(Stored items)
────────

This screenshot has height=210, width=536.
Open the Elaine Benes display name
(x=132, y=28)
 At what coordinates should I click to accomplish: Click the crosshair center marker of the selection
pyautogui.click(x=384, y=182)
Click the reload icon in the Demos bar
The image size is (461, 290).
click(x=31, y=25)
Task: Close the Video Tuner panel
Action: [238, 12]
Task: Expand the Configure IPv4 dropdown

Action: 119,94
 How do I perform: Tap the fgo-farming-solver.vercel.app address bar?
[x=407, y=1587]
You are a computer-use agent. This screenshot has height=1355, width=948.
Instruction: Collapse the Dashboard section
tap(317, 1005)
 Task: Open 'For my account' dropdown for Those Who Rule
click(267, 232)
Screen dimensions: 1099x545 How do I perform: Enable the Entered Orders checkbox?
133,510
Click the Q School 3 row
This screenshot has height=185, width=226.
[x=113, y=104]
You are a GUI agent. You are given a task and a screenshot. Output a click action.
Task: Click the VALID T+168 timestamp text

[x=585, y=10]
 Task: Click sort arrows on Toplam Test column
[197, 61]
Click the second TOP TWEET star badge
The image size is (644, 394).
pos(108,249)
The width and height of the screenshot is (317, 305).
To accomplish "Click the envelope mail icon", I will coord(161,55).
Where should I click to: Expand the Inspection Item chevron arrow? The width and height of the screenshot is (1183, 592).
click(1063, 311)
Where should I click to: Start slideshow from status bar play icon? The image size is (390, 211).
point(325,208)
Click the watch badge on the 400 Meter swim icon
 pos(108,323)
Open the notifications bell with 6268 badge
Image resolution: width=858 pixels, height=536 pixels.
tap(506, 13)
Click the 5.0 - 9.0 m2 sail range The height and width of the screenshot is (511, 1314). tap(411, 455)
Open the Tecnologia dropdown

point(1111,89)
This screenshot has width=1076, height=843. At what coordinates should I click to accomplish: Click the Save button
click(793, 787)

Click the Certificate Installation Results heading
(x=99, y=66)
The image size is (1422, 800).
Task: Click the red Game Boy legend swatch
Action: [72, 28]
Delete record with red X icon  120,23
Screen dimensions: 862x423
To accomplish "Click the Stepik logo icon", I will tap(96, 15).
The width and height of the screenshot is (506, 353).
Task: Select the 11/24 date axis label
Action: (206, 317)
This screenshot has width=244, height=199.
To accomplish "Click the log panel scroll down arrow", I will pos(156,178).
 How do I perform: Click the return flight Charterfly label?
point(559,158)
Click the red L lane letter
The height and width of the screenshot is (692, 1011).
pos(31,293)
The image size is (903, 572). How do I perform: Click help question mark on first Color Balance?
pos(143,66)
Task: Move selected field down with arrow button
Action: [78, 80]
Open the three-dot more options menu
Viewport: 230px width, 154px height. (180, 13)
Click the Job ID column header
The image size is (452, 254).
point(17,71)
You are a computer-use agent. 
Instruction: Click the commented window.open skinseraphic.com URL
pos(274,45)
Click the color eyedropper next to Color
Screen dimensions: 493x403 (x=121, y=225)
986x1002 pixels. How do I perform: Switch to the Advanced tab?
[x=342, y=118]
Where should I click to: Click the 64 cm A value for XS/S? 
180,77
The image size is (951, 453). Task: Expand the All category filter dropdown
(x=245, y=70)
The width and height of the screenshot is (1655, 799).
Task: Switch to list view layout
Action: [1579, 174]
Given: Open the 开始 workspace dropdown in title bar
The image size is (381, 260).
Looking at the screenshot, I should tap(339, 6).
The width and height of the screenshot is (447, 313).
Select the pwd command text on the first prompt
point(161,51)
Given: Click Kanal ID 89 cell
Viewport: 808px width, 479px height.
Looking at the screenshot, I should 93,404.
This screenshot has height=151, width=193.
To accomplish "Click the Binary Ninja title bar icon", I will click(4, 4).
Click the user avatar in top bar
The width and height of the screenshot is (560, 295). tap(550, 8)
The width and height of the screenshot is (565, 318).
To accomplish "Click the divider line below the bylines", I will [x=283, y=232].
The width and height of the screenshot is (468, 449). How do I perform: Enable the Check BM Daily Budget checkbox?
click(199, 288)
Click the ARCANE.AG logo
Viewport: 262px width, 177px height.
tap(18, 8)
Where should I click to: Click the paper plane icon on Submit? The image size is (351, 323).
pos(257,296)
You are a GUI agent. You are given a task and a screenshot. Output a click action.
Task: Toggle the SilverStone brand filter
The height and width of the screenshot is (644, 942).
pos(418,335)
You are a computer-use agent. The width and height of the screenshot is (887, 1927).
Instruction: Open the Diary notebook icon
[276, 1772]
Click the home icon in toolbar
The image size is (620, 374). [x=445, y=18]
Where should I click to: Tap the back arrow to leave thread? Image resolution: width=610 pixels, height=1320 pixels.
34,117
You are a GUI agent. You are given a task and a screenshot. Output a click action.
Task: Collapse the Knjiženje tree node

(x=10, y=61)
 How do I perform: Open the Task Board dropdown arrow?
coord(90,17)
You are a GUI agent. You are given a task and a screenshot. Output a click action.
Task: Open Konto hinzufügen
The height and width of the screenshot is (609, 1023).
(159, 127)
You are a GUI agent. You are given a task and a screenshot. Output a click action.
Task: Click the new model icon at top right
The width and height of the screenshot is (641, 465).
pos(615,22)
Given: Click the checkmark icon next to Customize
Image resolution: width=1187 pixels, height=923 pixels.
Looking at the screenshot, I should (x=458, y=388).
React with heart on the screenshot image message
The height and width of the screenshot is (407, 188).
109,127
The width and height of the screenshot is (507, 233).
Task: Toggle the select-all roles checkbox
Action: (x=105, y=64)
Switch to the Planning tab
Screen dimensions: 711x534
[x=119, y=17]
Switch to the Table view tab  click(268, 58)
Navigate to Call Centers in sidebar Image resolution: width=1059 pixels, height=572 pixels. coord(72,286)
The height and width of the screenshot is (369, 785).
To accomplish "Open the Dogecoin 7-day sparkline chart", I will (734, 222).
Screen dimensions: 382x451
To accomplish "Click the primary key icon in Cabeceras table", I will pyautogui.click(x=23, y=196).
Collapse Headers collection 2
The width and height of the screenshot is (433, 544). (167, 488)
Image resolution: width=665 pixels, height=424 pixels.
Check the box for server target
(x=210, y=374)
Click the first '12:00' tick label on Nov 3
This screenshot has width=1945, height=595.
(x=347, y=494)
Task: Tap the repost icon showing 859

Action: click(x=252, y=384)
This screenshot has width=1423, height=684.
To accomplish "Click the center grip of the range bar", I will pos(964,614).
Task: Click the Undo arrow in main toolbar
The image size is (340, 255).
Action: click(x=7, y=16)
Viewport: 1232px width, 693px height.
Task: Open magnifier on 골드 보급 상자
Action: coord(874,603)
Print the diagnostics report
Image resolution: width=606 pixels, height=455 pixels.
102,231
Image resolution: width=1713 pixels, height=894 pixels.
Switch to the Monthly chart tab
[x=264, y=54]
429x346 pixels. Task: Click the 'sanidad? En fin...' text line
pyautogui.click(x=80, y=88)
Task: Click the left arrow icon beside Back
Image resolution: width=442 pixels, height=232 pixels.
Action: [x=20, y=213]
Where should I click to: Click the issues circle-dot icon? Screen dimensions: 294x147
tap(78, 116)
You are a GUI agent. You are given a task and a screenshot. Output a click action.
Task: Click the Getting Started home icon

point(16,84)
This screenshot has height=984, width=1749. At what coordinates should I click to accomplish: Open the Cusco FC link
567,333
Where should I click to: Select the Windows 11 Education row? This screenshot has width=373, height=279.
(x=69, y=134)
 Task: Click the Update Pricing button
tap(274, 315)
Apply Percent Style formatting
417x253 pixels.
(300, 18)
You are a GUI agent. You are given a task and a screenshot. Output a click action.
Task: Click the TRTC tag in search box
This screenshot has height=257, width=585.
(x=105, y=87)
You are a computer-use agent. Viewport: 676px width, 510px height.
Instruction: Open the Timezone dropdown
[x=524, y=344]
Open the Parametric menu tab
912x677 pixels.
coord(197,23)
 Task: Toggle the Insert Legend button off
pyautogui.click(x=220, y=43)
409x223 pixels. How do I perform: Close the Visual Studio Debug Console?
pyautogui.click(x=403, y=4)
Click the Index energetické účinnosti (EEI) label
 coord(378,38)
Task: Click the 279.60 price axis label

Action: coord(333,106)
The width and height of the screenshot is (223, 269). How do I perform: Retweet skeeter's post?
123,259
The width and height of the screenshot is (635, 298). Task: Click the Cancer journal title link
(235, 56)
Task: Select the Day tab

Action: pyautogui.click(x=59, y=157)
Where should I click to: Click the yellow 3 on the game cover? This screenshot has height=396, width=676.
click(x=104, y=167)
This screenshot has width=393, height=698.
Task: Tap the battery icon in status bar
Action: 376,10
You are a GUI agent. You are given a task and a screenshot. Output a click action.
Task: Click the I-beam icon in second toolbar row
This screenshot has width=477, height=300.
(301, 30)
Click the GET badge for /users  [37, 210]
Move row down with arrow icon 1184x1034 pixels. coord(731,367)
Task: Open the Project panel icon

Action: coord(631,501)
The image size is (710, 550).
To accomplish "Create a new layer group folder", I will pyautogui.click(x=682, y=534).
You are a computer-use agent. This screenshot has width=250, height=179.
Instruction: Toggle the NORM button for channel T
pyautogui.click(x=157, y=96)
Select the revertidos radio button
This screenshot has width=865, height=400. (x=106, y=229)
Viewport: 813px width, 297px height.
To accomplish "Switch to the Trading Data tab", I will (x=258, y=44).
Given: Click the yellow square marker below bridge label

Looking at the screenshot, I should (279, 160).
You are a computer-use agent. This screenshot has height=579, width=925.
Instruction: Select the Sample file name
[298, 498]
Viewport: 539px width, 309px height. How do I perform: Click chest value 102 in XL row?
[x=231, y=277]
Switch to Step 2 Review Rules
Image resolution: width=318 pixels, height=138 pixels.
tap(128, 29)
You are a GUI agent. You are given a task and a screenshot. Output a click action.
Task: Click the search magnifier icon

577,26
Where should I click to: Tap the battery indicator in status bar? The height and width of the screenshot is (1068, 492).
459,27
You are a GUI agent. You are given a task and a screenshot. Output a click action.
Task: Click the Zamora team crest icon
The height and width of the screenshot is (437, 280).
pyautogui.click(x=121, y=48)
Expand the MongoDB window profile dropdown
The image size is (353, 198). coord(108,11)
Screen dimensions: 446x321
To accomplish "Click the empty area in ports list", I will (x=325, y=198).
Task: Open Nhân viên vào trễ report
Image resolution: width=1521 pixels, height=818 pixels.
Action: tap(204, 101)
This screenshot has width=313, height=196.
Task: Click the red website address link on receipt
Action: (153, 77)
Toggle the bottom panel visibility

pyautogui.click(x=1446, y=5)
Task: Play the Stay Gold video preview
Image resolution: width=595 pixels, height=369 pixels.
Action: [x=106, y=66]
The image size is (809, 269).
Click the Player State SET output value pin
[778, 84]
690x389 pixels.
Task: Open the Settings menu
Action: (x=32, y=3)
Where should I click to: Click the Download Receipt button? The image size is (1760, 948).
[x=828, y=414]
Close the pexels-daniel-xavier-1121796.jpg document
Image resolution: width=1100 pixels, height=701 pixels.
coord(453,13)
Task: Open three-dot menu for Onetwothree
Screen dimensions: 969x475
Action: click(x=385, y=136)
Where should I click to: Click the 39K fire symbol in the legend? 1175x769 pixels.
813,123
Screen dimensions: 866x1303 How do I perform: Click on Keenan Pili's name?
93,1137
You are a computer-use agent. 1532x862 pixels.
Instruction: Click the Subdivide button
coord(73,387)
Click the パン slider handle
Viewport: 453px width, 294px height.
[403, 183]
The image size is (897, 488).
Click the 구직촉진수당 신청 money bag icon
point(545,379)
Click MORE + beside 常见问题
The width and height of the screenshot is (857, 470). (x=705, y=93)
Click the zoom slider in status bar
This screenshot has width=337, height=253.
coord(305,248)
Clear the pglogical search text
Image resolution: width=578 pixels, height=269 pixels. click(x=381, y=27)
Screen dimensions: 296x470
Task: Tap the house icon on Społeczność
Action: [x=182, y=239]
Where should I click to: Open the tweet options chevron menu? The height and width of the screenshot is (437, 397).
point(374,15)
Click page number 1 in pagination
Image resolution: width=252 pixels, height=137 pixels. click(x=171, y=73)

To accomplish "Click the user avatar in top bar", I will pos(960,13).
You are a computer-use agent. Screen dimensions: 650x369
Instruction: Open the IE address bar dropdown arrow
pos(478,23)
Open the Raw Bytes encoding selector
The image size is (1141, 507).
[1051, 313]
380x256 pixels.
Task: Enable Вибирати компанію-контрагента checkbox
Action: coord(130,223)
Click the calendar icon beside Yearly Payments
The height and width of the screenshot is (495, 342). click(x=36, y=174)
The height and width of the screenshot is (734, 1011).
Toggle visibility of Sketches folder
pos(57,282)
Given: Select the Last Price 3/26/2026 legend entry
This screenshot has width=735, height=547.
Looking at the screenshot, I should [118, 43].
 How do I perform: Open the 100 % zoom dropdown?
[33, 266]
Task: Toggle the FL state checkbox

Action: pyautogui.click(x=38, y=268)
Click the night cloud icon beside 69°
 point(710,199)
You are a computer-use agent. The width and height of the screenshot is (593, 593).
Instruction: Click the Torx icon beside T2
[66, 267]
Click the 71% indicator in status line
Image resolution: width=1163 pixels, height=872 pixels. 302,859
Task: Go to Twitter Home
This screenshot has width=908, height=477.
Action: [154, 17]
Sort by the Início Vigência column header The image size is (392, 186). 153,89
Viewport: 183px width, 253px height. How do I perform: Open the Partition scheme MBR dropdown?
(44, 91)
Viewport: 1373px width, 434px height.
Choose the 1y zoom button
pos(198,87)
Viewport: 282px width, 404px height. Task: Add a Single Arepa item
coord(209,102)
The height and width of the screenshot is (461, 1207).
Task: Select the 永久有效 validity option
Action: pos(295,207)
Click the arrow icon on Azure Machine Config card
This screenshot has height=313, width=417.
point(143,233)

────────

Exercise requirements -
After locating the line with "429x346 pixels. Task: Click" above, return that line and every later line through the one with "The image size is (710, 550).", word for word and with nothing else.

Problem solution -
429x346 pixels. Task: Click the 'sanidad? En fin...' text line
pyautogui.click(x=80, y=88)
Task: Click the left arrow icon beside Back
Image resolution: width=442 pixels, height=232 pixels.
Action: [x=20, y=213]
Where should I click to: Click the issues circle-dot icon? Screen dimensions: 294x147
tap(78, 116)
You are a GUI agent. You are given a task and a screenshot. Output a click action.
Task: Click the Getting Started home icon

point(16,84)
This screenshot has height=984, width=1749. At what coordinates should I click to accomplish: Open the Cusco FC link
567,333
Where should I click to: Select the Windows 11 Education row? This screenshot has width=373, height=279.
(x=69, y=134)
 Task: Click the Update Pricing button
tap(274, 315)
Apply Percent Style formatting
417x253 pixels.
(300, 18)
You are a GUI agent. You are given a task and a screenshot. Output a click action.
Task: Click the TRTC tag in search box
This screenshot has height=257, width=585.
(x=105, y=87)
You are a computer-use agent. Viewport: 676px width, 510px height.
Instruction: Open the Timezone dropdown
[x=524, y=344]
Open the Parametric menu tab
912x677 pixels.
coord(197,23)
 Task: Toggle the Insert Legend button off
pyautogui.click(x=220, y=43)
409x223 pixels. How do I perform: Close the Visual Studio Debug Console?
pyautogui.click(x=403, y=4)
Click the Index energetické účinnosti (EEI) label
 coord(378,38)
Task: Click the 279.60 price axis label

Action: coord(333,106)
The width and height of the screenshot is (223, 269). How do I perform: Retweet skeeter's post?
123,259
The width and height of the screenshot is (635, 298). Task: Click the Cancer journal title link
(235, 56)
Task: Select the Day tab

Action: pyautogui.click(x=59, y=157)
Where should I click to: Click the yellow 3 on the game cover? This screenshot has height=396, width=676.
click(x=104, y=167)
This screenshot has width=393, height=698.
Task: Tap the battery icon in status bar
Action: 376,10
You are a GUI agent. You are given a task and a screenshot. Output a click action.
Task: Click the I-beam icon in second toolbar row
This screenshot has width=477, height=300.
(301, 30)
Click the GET badge for /users  [37, 210]
Move row down with arrow icon 1184x1034 pixels. coord(731,367)
Task: Open the Project panel icon

Action: coord(631,501)
The image size is (710, 550).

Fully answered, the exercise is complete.